** Text provided follows **

Re: [PEIRCE-L] "A necessary condition for proof of abioticsemiosis"

2021-11-20 Thread Gary Richmond
Jon, List,

Jon quoted me, then commented:

GR: A theist might argue that this aboriginal semiosis is *not *strictly 'a
*bio*tic', that it comes from the 'action' (so to speak) of a "*living *
God."


JAS: Champagne presumably uses the term "abiotic" because he is referring
specifically to the forms of life that fall within the well-established
science of biology. No theist would include God among them, and it also
excludes mere atoms despite Peirce's conception "that they are not
absolutely dead" (CP 6.201, 1898). In fact ...


I am not especially concerned here with Champagne's use of the prefix 'bio'
from his likely standpoint of "the well-established science of biology."
Rather, I was looking at "abiotic" and "biotic" more from an etymological
point of view. The "well-established science of biology" is surely
Champagne's focus; and, if one reduces considerations here to the "science
of biology," then surely, as you wrote, "No theist would include God among
them."

But why limit the meaning of 'bio-' here, that is, in consideration of the
near certainly that, for Peirce, it has a much broader and deeper meaning
than its modern biological one? The Greek root, *bio*, means *life*, not
merely life as considered in the "science of biology," but much more
generally. After all, aren't we reflecting her on the metaphysical nature
of the universe before 'life' in the sense of the modern science of
biology? That is, aren't we looking at this from a very broad -- even vast
-- cosmological standpoint?

** End of Text provided **

__Explore the material__
1. Answer these questions using the post on abiotic semiosis:
(a) Which citation is given for Peirce's view that atoms "are not absolutely dead"?
(b) From what point of view was the writer looking at "abiotic" and "biotic"?
(c) What does the Greek root *bio* mean, according to the post?
2. Carry the post on abiotic semiosis further, starting right after its last sentence.

** Dataset extract follows **

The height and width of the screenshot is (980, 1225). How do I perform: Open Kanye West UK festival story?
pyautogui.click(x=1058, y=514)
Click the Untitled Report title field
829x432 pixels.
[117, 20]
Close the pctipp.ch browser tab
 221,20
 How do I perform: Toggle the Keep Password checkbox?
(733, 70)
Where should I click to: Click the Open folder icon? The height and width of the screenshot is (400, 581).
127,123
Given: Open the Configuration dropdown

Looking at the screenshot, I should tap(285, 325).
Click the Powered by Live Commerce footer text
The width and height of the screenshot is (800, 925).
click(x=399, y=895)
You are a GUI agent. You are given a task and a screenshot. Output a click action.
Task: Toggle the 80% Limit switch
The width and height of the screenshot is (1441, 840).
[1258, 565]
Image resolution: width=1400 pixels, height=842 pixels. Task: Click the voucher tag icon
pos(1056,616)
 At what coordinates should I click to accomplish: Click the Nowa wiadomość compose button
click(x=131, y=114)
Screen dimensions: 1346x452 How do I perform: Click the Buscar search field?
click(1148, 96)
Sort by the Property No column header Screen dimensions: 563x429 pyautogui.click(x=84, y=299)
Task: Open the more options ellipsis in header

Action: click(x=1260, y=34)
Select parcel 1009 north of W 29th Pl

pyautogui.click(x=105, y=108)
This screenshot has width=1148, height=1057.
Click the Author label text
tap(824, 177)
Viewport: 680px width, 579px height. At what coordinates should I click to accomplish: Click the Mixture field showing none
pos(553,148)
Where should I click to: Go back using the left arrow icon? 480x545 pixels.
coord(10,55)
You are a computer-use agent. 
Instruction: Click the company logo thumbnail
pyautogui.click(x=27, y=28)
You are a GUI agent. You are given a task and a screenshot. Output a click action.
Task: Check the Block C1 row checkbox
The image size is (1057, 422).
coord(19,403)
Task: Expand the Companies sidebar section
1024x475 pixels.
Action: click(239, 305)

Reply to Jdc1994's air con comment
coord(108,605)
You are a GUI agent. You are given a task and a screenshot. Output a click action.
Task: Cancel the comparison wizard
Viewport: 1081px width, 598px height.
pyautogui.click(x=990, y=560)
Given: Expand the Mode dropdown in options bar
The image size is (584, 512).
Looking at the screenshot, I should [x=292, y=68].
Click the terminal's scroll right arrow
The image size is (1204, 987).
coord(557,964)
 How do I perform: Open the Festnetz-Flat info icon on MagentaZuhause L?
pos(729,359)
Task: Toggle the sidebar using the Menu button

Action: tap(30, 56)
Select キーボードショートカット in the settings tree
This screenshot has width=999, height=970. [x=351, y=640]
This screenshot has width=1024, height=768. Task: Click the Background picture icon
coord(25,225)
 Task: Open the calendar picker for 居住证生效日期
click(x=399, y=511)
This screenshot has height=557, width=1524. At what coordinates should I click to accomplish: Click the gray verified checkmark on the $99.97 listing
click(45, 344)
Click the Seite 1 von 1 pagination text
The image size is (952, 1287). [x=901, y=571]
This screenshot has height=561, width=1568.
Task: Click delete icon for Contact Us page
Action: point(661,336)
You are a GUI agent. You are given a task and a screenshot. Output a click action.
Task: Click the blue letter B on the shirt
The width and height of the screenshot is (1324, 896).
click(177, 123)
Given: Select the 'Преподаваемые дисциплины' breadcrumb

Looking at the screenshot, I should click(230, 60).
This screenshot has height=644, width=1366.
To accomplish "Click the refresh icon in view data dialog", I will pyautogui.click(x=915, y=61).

** End of Dataset extract **

__Responses by item number__
1.
(a) CP 6.201, 1898
(b) An etymological point of view
(c) Life

2.
I think, Jon, that you get closer to my purpose in introducing this topic
in writing "Peirce's view is that the evolution of the universe is still in
progress from living mind. . " As I see it, *living mind* is there from the
get-go in Peirce's sense (although, again, I agree, most likely, not
Champagne's). It would seem to me that from this Peircean perspective,
there is actually no need for a "proof of abioticsemiosis."

In a word, life (bio-) is always already there from, so to speak,
"foundation of the world."

Best,

Gary R


“Let everything happen to you
Beauty and terror
Just keep going
No feeling is final”
― Rainer Maria Rilke

*Gary Richmond*
*Philosophy and Critical Thinking*
*Communication Studies*
*LaGuardia College of the City University of New York*







On Sat, Nov 20, 2021 at 10:34 PM Jon Alan Schmidt 
wrote:

> Gary R., List:
>
> Thanks for bringing this interesting and indeed very brief article to our
> attention (
> https://www.academia.edu/1237921/A_Necessary_Condition_for_Proof_of_Abiotic_Semiosis).
> I will likely offer some detailed comments about it in the near future, but
> for now I will just respond to a couple of your own remarks prompted by it.
>
> GR: A theist might argue that this aboriginal semiosis is *not *strictly
> 'a*bio*tic', that it comes from the 'action' (so to speak) of a "*living *
> God."
>
>
> Champagne presumably uses the term "abiotic" because he is referring
> specifically to the forms of life that fall within the well-established
> science of biology. No theist would include God among them, and it also
> excludes mere atoms despite Peirce's conception "that they are not
> absolutely dead" (CP 6.201, 1898). In fact ...
>
> GR: But then the question immediately arises: whence comes this "semiosis
> outside the living world"?
>
>
> According to Peirce, physicosemiosis is *not *"outside the living world"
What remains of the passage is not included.